Your tasks:
[A] Reproduce the passage of the San Francisco arrests article that opens with the words containing "Other than the" and closes with "the data shows.".
[B] Extend the San Francisco arrests article with its next part, picking up right after its final sentence.
::: Excerpted text :::
San Francisco Chronicle

With new D.A., little change in outcomes

But data shows S.F. police making many more arrests

- By Susie Neilson

After Brooke Jenkins replaced Chesa Boudin as San Francisco’s district attorney, police ramped up the number of arrests they brought to the District Attorney’s Office for possible prosecutio­n by nearly 20%, according to an analysis of data.

The Chronicle compared data from the last four months of Boudin’s term to Jenkins’ first four months, seeking to understand how arrest and prosecutio­n rates have shifted following her appointmen­t. While overall crime rates have not changed significan­tly, police presented an average of 100 more arrests per month to the D.A. since Jenkins took over in July.

Other than the number of arrests presented to them, few major difference­s in prosecutor­ial outcomes between Boudin and Jenkins are detectable yet. San Francisco’s jail population has not grown much; neither have the D.A. office’s conviction, dismissal or overall charging rates. The one case outcome that has shifted significan­tly is that Jenkins’ office is diverting a smaller share of criminal cases than under Boudin in his final months.

In an interview, Jenkins said she’s expecting the gap between her and Boudin’s case statistics to widen as her policies spread through the city’s

criminal justice system.

Below is a breakdown of what has and hasn’t changed under Jenkins.

Police are bringing more arrests for review to Jenkins so far than Boudin in his final months.

SFPD activity ramped up following Jenkins’ appointmen­t, the data shows.

A previous Chronicle analysis showed officers immediatel­y made more stops after Jenkins was appointed, and the District Attorney’s Office’s data shows that has translated into more arrests. The D.A. data shows that police have presented about 100 more arrests to the office each month on average (about 755 a month) since she assumed office than the last months of Boudin’s tenure (640 a month). This increase didn’t happen in any of the past three summers, suggesting it’s not a seasonal pattern.
::: Data extracts :::
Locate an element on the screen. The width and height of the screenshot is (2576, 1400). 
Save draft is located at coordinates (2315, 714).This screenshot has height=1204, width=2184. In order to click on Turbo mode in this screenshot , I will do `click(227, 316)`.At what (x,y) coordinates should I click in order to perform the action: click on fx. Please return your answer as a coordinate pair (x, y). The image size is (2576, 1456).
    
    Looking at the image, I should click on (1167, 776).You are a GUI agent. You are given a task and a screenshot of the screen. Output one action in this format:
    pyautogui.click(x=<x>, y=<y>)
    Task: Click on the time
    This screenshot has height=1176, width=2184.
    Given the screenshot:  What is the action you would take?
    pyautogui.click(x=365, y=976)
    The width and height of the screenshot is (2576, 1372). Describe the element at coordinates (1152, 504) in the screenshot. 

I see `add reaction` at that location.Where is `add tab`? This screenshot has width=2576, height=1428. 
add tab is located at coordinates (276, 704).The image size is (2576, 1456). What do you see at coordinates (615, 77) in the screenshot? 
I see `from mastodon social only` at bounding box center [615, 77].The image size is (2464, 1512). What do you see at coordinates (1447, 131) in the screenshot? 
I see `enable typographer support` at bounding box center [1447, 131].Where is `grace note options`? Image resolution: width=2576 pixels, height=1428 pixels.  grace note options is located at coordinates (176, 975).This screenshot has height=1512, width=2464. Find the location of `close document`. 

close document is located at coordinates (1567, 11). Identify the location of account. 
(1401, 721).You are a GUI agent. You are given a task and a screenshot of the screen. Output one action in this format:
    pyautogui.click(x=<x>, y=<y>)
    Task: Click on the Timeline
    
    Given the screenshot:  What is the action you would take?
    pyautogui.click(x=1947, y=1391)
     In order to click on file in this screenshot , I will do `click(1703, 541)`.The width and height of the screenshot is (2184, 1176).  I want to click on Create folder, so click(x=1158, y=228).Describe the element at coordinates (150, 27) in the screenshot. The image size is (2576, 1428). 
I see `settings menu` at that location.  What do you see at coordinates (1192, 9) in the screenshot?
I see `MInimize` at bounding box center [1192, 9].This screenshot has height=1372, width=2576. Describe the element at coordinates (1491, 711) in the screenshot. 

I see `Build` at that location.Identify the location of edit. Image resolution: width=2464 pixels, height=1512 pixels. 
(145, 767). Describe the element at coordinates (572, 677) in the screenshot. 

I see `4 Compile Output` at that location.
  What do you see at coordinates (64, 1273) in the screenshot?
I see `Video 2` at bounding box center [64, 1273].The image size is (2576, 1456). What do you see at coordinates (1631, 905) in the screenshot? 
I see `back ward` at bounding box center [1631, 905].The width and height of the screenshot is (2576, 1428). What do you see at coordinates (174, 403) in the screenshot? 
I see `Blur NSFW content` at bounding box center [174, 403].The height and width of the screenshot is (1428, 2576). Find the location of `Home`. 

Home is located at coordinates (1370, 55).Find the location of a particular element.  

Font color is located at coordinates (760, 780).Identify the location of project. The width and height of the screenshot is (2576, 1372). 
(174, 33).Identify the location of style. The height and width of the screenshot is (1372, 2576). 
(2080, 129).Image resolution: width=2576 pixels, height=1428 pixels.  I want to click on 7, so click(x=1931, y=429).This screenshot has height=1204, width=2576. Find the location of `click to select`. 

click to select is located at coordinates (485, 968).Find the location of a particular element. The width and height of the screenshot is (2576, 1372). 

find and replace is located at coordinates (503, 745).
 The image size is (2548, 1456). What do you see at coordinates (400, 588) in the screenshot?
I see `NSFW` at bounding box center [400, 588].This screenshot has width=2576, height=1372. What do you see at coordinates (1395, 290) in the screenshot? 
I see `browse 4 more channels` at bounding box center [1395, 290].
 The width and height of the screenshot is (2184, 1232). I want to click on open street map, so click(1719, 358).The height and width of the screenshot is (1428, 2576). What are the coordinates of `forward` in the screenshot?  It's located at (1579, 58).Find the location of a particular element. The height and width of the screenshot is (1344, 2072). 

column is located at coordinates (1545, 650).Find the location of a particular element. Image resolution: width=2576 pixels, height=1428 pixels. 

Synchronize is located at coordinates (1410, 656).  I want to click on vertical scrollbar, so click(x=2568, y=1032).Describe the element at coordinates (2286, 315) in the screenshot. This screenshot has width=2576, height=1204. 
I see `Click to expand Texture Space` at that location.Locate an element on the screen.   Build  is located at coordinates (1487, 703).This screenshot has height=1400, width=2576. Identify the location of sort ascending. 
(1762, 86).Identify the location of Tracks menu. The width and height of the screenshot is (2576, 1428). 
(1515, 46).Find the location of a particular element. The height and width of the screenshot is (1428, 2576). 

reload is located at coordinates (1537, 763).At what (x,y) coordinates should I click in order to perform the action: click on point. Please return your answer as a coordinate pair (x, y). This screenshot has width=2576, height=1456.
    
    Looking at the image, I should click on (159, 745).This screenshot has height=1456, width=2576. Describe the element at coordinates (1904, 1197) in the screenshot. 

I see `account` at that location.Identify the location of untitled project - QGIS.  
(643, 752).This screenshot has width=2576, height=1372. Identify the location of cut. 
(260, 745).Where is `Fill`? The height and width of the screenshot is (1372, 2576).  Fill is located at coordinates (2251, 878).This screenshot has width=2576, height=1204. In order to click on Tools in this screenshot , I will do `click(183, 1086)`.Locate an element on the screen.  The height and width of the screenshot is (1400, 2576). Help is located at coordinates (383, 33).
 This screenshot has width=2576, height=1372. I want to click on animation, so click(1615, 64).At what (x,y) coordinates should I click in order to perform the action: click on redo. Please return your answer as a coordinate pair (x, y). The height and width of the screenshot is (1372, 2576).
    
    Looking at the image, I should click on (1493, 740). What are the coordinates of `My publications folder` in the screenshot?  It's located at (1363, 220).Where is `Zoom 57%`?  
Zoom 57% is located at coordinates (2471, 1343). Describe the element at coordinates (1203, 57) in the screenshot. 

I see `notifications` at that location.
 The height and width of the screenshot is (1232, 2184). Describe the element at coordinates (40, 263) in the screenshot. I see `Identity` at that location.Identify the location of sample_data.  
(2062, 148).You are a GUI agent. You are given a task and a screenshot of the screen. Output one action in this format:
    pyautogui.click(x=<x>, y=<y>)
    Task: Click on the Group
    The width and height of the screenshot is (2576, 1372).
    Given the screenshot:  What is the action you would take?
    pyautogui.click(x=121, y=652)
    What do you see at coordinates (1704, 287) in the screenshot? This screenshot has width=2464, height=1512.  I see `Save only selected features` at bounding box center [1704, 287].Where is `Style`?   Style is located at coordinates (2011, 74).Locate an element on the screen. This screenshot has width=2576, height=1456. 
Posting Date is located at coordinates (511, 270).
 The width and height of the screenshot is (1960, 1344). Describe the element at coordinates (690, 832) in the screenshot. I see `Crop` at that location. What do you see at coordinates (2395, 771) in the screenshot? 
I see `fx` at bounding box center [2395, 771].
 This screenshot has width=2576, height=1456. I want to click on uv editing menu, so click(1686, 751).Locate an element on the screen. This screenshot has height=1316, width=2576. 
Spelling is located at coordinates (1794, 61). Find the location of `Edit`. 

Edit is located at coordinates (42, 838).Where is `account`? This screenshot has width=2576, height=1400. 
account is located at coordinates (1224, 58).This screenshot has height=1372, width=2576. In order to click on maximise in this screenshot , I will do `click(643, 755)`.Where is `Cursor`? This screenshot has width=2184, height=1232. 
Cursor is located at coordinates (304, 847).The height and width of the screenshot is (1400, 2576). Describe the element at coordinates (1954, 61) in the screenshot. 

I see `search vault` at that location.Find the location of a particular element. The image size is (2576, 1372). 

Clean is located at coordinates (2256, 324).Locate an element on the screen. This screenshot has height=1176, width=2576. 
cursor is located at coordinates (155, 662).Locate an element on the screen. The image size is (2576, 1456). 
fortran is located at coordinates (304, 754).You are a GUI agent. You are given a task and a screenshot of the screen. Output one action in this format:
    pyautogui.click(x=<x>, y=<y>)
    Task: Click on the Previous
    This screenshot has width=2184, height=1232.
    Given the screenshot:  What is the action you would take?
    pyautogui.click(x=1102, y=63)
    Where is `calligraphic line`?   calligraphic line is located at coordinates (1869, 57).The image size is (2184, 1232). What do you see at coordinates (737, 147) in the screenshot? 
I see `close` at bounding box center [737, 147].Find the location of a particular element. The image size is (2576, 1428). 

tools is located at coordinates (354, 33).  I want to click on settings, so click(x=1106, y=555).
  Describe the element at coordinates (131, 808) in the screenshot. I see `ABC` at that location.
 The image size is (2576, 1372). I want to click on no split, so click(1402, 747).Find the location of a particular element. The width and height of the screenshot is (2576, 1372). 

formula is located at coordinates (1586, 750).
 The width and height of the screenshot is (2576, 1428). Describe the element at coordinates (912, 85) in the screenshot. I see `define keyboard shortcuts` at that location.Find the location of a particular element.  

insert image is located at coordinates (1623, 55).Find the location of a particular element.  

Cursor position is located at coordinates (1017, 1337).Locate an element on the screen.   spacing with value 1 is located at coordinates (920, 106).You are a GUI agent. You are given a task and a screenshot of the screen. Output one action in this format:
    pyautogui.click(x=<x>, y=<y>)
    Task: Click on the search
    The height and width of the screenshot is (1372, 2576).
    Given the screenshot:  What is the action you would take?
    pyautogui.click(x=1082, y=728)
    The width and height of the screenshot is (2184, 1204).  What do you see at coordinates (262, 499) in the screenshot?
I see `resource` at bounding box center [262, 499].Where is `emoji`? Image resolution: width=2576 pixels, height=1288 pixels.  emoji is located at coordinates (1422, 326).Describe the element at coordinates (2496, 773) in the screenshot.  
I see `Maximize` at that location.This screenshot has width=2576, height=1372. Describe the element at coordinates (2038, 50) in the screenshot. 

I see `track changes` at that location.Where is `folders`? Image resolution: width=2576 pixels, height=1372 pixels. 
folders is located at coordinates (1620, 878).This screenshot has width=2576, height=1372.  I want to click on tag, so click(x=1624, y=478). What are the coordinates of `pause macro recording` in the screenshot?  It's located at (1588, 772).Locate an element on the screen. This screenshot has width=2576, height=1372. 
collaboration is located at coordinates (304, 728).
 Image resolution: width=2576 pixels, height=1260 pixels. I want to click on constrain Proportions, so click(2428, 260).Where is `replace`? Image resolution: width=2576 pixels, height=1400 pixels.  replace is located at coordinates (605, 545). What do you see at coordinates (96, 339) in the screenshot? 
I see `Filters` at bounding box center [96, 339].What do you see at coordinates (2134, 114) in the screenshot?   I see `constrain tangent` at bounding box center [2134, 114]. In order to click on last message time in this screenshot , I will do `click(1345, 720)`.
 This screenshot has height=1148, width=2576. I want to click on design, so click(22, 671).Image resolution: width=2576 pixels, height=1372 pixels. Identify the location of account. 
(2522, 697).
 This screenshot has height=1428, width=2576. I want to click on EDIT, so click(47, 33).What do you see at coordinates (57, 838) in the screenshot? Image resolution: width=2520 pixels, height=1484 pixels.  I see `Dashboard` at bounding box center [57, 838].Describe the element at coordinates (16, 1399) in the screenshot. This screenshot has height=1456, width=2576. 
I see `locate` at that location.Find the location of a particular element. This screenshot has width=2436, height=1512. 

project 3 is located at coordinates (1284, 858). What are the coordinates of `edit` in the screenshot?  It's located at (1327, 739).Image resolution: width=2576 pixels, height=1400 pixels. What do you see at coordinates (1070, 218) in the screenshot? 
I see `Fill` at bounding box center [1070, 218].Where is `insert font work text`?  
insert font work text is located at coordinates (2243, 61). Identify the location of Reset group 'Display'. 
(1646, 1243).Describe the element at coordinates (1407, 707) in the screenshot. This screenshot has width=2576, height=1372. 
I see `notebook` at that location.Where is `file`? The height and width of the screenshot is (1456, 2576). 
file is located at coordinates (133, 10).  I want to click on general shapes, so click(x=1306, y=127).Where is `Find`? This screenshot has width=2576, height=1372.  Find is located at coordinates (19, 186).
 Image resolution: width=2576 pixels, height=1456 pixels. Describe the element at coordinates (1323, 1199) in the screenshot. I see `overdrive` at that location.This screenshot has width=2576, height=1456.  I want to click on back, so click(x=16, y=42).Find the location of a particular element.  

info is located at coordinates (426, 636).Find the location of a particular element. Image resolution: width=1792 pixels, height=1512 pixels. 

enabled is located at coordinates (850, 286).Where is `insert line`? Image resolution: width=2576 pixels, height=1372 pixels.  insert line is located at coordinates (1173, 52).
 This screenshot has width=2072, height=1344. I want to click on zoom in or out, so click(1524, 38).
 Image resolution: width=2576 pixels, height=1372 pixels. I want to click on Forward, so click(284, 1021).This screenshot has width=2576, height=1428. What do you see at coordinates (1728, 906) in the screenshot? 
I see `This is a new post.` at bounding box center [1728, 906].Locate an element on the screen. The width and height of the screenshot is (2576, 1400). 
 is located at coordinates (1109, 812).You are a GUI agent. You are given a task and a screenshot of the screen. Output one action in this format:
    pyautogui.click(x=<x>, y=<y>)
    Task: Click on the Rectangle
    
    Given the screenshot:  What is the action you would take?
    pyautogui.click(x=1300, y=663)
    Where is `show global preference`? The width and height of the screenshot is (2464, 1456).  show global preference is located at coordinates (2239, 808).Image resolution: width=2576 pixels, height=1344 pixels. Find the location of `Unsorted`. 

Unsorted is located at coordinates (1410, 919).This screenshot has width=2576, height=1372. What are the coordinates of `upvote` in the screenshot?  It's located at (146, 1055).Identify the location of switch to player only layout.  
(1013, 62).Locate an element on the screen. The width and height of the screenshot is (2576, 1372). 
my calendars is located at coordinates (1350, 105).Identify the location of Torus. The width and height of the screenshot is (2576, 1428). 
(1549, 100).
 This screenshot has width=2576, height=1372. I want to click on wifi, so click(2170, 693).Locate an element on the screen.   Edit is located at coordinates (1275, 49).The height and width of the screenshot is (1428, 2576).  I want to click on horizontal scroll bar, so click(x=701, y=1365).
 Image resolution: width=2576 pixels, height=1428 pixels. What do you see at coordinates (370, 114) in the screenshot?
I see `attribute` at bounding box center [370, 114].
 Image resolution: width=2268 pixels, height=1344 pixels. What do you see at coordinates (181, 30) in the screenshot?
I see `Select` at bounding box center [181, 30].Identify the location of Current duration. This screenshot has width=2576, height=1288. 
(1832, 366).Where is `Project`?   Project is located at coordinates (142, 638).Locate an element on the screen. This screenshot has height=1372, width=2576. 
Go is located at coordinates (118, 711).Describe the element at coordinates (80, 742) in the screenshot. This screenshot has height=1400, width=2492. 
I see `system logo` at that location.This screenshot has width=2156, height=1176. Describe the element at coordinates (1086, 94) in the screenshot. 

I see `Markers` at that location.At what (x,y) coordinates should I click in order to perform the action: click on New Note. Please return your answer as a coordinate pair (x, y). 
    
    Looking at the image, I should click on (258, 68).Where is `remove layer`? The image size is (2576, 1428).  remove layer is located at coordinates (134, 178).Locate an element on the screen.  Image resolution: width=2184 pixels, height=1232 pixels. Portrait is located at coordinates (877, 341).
:::
Answer set:
[A]
Other than the number of arrests presented to them, few major difference­s in prosecutor­ial outcomes between Boudin and Jenkins are detectable yet. San Francisco’s jail population has not grown much; neither have the D.A. office’s conviction, dismissal or overall charging rates. The one case outcome that has shifted significan­tly is that Jenkins’ office is diverting a smaller share of criminal cases than under Boudin in his final months.

In an interview, Jenkins said she’s expecting the gap between her and Boudin’s case statistics to widen as her policies spread through the city’s

criminal justice system.

Below is a breakdown of what has and hasn’t changed under Jenkins.

Police are bringing more arrests for review to Jenkins so far than Boudin in his final months.

SFPD activity ramped up following Jenkins’ appointmen­t, the data shows.

[B]
The data on arrests comes from all law enforcemen­t agencies operating within San Francisco, but SFPD arrests comprise the majority, presenting more than 8 in 10 arrests handled by the District Attorney, according to the data. The increase in arrests under Jenkins comes entirely from the SFPD.

In an email to The Chronicle, SFPD spokespers­on Robert Rueca did not directly attribute the department’s arrest surge to Jenkins. He said the department has “been able to focus more resources in the downtown area to address drug dealing, theft, and other crime impacting neighborho­ods and merchant retail corridors.”

Arrest volumes declined sharply in 2020 and have stayed low throughout the pandemic. In February 2022 — at the height of a public battle between Boudin and the SFPD regarding investigat­ions of police shootings — police presented fewer arrests to the D.A.’s office than in any month since at least 2011.

Jenkins said she believes her appointmen­t influenced arrest rates in two ways. First, Boudin campaigned partly on a promise that he would not prosecute “quality of life” crimes like graffiti, solicitati­on of sex work and possession of drug parapherna­lia.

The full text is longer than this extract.